Trabalhadores de baixa renda em restaurantes, bares e lojas de varejo estão tendo alguns dos maiores ganhos de renda, mas os aumentos salariais estão se espalhando. De acordo com a Oxford Economics, a proporção de empregos que recebem um aumento de salário mensal de 0,5 por cento durante seis meses saltou para 40 por cento, de cerca de 9 por cento antes da pandemia.

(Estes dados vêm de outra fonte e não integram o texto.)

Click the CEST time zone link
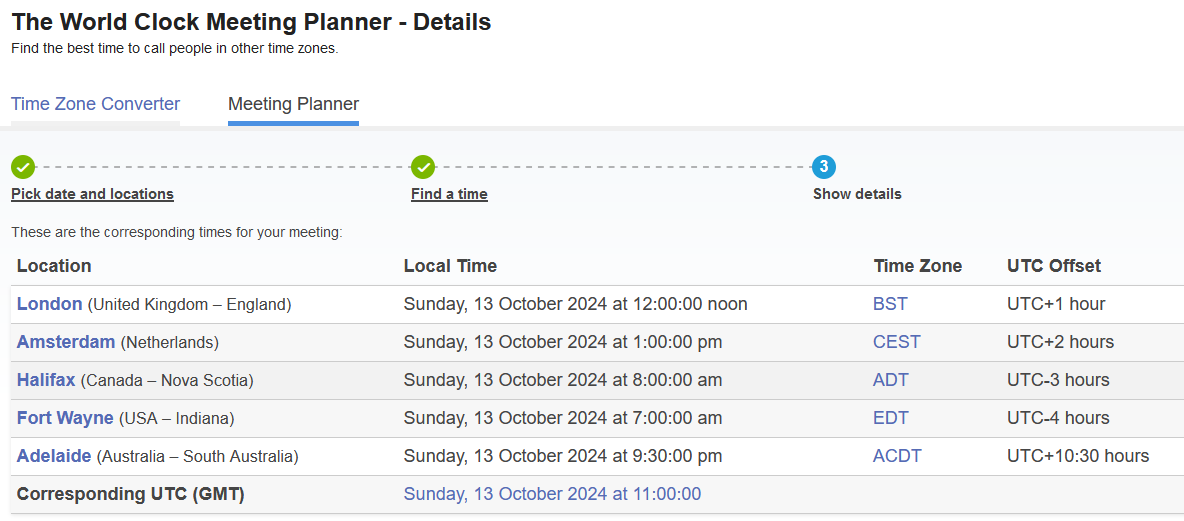The width and height of the screenshot is (1184, 521). click(896, 342)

Uma economista citada pela Time, Lydia Boussour, da Oxford Economics, afirma que as empresas estão com fôlego para aumentar salários, observando que os lucros corporativos no trimestre abril-junho estiveram no nível mais alto em quase uma década. Assim, “muitas empresas podem pagar salários mais altos sem ter que aumentar os preços”.

Aposentadorias

Um economista do Fed de St. Louis, Miguel Faria e Castro, analisando a questão da escassez de mais de 5 milhões de trabalhadores, concluiu que mais da metade disso se deve a aposentadorias que foram antecipadas em razão da pandemia.

Ele apontou que a taxa de participação da força de trabalho nos EUA sofreu em 2020 a maior queda já vista, caindo de 63,2% no quarto trimestre de 2019 para 60,8% no segundo trimestre de 2020. No segundo trimestre de 2021, após se recuperar ligeiramente, para 61,6%, continuava 1,6 pontos percentuais abaixo do nível pré-pandemia, indicando que cerca de 5,25 milhões de trabalho haviam deixado a força de trabalho.

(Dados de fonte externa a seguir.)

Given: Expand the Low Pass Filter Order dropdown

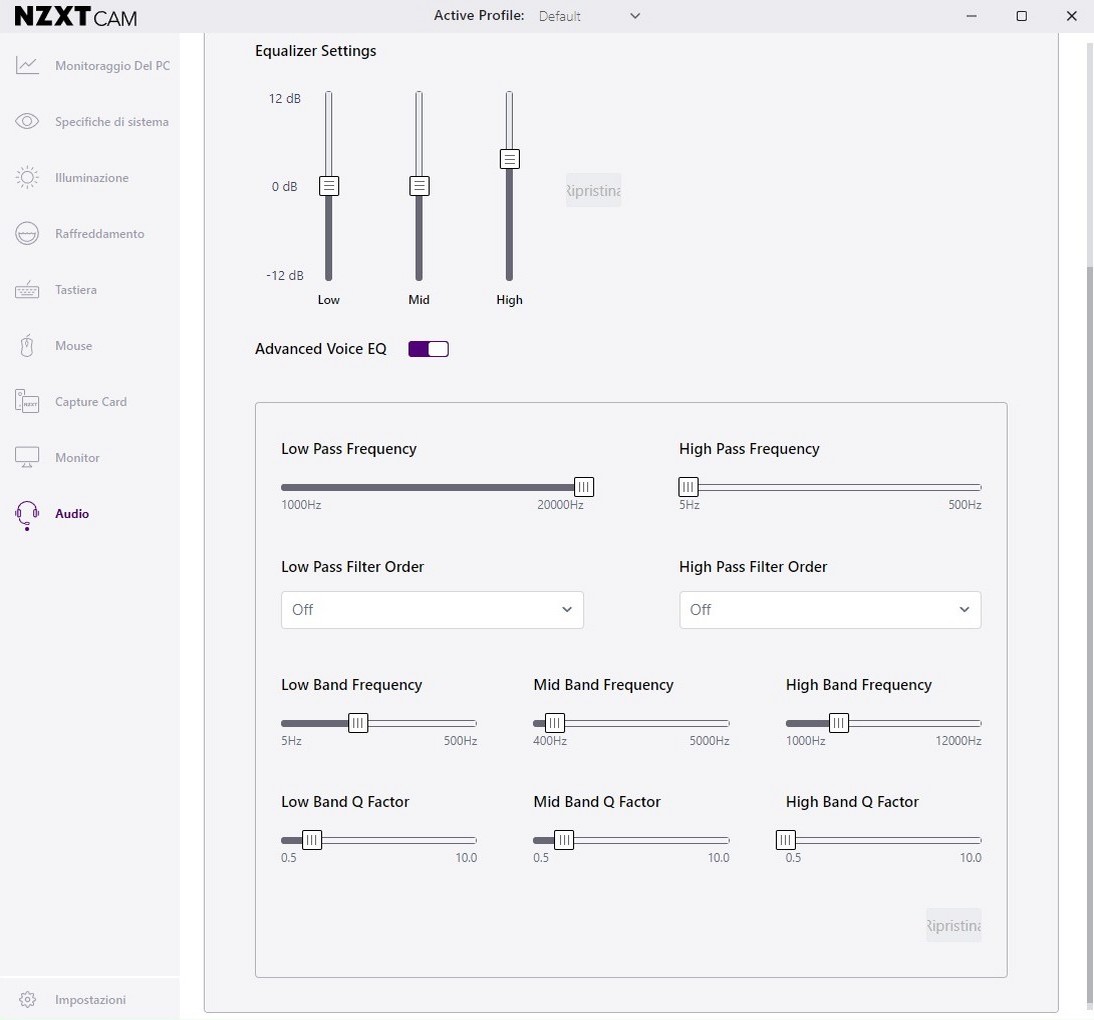Looking at the screenshot, I should 432,610.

As pessoas deixaram a força de trabalho em 2020 por vários motivos: a maior taxa de desemprego pós-Grande Depressão, a necessidade de ficar em casa para cuidar de crianças ou outros parentes e a antecipação da aposentadoria da chamada geração baby boomers (nascidos entre 1946 e 1964), por razões como o risco de saúde.

Segundo o estudo, a porcentagem de aposentados na população dos EUA era estável em cerca de 15,5% até 2008. Cresceu para 18,3% às vésperas do surto de Covid-19, e atingiu 19,3% em agosto de 2021.

Faria e Castro usou esse diferencial de 0,92% para calcular as “aposentadorias em excesso” devido à pandemia, obtendo a cifra de cerca de 3 milhões de pessoas, que é pouco mais da metade dos 5,25 milhões de pessoas que deixaram a força de trabalho desde o início da pandemia até o segundo trimestre de 2021.

O economista apontou ainda que dado o caráter “anormal” da recessão da Covid-19, por apresentar uma queda acentuada na atividade econômica, mas também aumentar o valor dos ativos [decorrente do resgate dos especuladores pelo Fed], como ações e imóveis, pode ter propiciado um “colchão financeiro” que possibilitou a muitos a opção pela “aposentadoria precoce”.